Tucker Carlson meanwhile called Ukraine a “pure client state of the United States State Department” and downplayed the likelihood of the Russian invasion of Ukraine, calling it a “border dispute,” despite hundreds of thousands of men and thousands of tons of material arrayed along the border. He further asked: “Why do I hate Putin so much? Has Putin ever called me a racist? Has he threatened to get me fired for disagreeing with him?” Carlson conveniently ignored the fact that the Chinese Communist Party had not called him racist either. In any case, those who support a sovereign nation’s right not to be completely steamrollered by an imperialist power are “low-IQ stooges.”

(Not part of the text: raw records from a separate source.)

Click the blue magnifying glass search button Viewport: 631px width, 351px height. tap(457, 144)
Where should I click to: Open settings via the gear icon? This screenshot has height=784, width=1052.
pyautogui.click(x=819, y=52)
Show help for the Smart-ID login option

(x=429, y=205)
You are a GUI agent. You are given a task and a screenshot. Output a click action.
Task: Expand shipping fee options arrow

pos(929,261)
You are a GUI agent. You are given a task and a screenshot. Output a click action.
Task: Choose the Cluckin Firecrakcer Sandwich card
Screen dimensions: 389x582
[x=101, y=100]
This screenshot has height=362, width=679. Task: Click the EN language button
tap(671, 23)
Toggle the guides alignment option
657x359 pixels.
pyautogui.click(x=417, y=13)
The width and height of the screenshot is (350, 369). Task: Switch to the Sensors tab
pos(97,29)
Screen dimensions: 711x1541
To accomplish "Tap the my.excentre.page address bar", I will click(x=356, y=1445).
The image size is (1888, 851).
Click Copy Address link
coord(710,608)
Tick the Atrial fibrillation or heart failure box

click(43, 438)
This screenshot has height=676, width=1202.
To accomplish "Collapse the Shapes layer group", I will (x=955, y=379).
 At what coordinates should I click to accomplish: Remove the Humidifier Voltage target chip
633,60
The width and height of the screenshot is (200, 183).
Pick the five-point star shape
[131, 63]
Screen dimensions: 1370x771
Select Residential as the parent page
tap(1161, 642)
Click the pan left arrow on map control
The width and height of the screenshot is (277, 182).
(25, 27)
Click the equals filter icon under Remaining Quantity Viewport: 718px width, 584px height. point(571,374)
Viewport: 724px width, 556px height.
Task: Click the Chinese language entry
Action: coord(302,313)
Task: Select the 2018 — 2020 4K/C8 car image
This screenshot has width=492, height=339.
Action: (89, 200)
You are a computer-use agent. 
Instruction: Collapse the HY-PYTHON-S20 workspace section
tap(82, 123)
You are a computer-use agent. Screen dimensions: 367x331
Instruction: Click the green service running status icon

One does not need to be a rabid Russophobe, canceling Dostoevsky from university reading lists, to see that this represents a right-wing equivalent of a left-wing phenomenon from the 20th century. The 1917 Bolshevik Revolution brought revolutionary Marxism to power in the largest country on earth. The new system of government set up by Lenin and his thug cronies was based on violence from the start, as John Gray has written:
“Despite many claims to the contrary, the methodical use of terror began with Lenin not Stalin, who employed Lenin’s methods on a larger scale. In his ‘Hanging Order’ of August 1918, Lenin instructed Bolsheviks to execute peasants who resisted grain requisitioning by public hanging ‘so that the people might see and tremble.’ Orders to provincial Soviets included directives to ‘shoot and deport’ sex workers who were distracting Red Army soldiers from their duties. In 1919, all of Moscow’s Boy Scouts were shot and in 1920 all members of the lawn tennis club put to death. Prominent figures who were expected to be hostile to the new regime were expelled from the country. In 1922, Lenin hired two German steamers in which hundreds of philosophers, linguists, theologians, writers and ballerinas were transported out of the country, others following in trains. The safety of those who refused to leave was not guaranteed.”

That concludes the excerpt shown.